Excerpts from a dataset:
#####

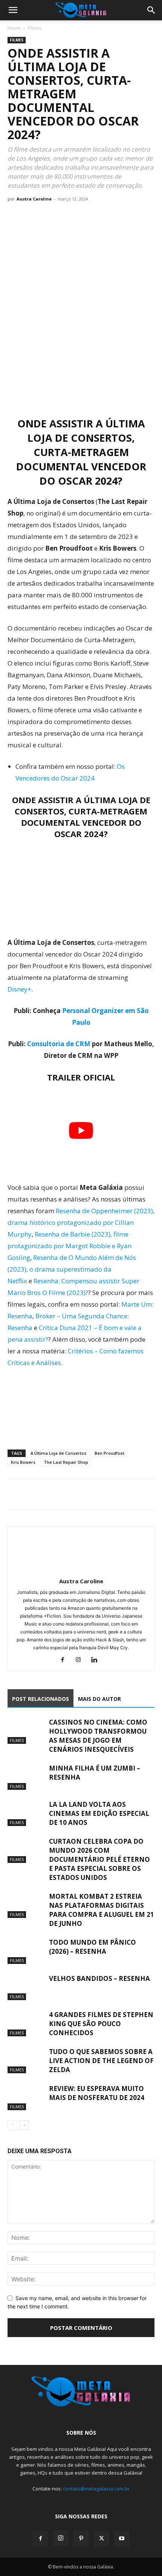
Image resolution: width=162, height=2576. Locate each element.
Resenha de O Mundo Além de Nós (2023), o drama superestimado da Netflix (72, 1269)
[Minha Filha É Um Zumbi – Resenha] (26, 1777)
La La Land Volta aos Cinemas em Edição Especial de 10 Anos (99, 1813)
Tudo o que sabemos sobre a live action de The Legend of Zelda (101, 2060)
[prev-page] (12, 2125)
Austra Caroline (34, 199)
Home (14, 28)
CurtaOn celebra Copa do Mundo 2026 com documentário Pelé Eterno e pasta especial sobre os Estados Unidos (99, 1859)
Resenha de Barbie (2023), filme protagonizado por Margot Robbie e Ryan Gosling (69, 1246)
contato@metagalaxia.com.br (96, 2488)
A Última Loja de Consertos (58, 1453)
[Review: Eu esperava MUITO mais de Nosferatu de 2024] (26, 2097)
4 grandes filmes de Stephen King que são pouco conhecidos (101, 2023)
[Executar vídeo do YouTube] (81, 1130)
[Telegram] (67, 1494)
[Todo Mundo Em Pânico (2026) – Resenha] (26, 1951)
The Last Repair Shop (66, 1462)
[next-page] (24, 2125)
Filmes (34, 28)
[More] (85, 1494)
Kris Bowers (23, 1462)
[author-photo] (81, 1570)
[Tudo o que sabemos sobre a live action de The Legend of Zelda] (26, 2060)
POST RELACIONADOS (40, 1698)
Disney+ (19, 989)
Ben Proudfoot (109, 1453)
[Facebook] (15, 1494)
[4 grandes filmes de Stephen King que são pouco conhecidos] (26, 2023)
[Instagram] (81, 1660)
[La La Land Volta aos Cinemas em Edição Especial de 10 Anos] (26, 1813)
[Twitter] (32, 1494)
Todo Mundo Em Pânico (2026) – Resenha (92, 1947)
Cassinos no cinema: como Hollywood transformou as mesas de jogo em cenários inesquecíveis (98, 1736)
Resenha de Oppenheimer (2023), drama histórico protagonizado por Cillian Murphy (81, 1222)
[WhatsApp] (49, 1494)
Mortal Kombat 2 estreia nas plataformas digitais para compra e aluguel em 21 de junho (101, 1910)
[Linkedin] (97, 1660)
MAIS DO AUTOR (99, 1698)
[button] (13, 10)
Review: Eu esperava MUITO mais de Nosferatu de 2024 (96, 2093)
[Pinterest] (81, 2538)
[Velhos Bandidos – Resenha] (26, 1987)
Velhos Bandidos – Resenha (99, 1978)
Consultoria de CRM (58, 1043)
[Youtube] (121, 2538)
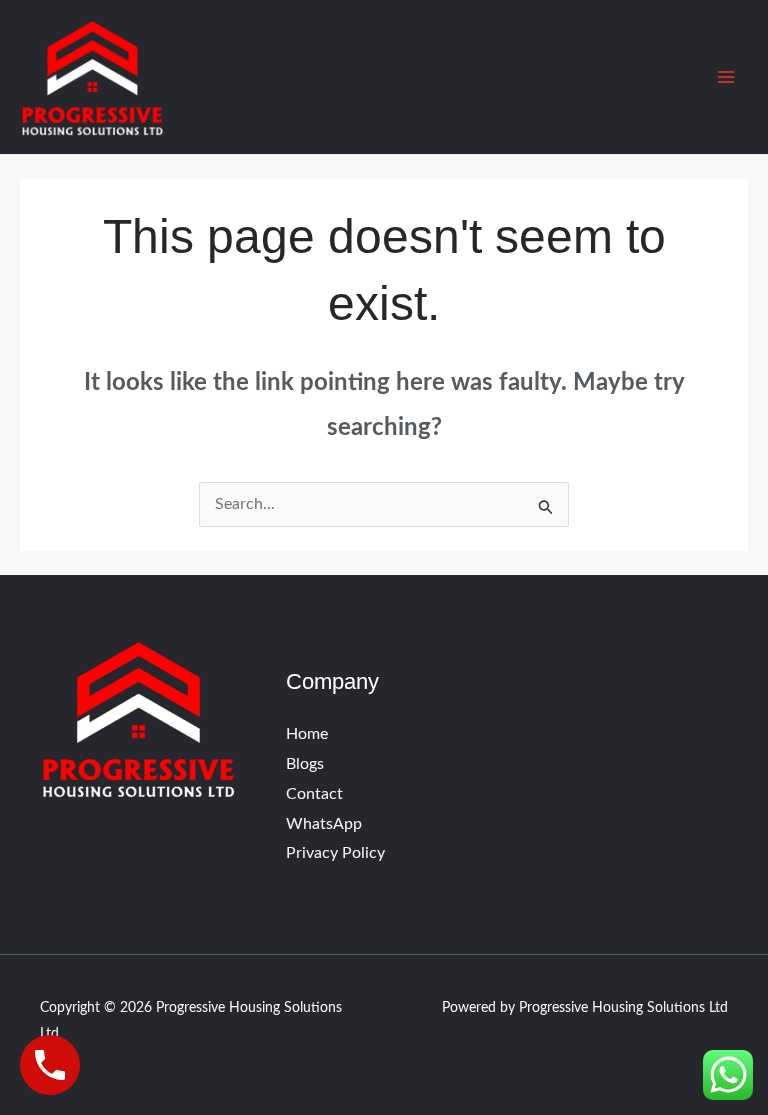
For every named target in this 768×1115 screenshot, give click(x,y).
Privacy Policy (335, 853)
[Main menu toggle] (726, 77)
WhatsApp (324, 824)
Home (307, 734)
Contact (314, 794)
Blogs (305, 764)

#####

Tell me how many lines of the records include the word "conhecidos", replying with the number alone.

2